____ Input records

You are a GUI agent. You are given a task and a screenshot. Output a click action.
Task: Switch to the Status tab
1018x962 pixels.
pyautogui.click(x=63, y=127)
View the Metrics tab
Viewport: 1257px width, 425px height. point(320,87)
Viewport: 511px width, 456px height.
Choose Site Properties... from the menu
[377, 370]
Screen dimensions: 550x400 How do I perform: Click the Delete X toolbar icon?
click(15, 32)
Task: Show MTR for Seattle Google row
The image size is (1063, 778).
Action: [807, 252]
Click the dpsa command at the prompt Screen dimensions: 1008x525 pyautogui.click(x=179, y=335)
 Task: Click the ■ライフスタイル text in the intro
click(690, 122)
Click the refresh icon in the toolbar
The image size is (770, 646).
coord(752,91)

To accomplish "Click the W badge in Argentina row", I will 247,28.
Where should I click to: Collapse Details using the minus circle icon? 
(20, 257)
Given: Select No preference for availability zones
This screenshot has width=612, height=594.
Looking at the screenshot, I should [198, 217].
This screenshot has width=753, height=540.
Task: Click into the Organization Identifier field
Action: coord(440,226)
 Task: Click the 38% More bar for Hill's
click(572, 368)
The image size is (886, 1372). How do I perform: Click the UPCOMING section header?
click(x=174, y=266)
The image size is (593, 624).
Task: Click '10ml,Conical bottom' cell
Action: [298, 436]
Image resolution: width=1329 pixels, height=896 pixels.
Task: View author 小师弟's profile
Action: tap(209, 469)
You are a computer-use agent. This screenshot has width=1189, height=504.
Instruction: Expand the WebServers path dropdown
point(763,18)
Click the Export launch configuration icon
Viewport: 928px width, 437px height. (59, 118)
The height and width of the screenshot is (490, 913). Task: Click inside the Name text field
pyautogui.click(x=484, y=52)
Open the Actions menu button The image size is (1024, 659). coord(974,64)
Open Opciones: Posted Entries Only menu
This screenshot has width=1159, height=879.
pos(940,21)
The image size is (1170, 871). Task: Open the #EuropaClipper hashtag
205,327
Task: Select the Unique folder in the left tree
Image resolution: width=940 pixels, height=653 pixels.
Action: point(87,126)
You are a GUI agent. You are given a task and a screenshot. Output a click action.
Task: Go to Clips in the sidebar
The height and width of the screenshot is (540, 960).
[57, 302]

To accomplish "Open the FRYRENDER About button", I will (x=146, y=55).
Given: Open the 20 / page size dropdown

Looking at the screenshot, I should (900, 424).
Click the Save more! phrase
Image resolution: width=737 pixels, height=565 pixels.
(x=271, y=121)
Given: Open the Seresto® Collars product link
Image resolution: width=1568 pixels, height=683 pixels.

________

*Aim of the exercise*: State how many lines of the data contain the word "accomplish". Nothing besides the number belongs in the reply.

*Your solution*: 2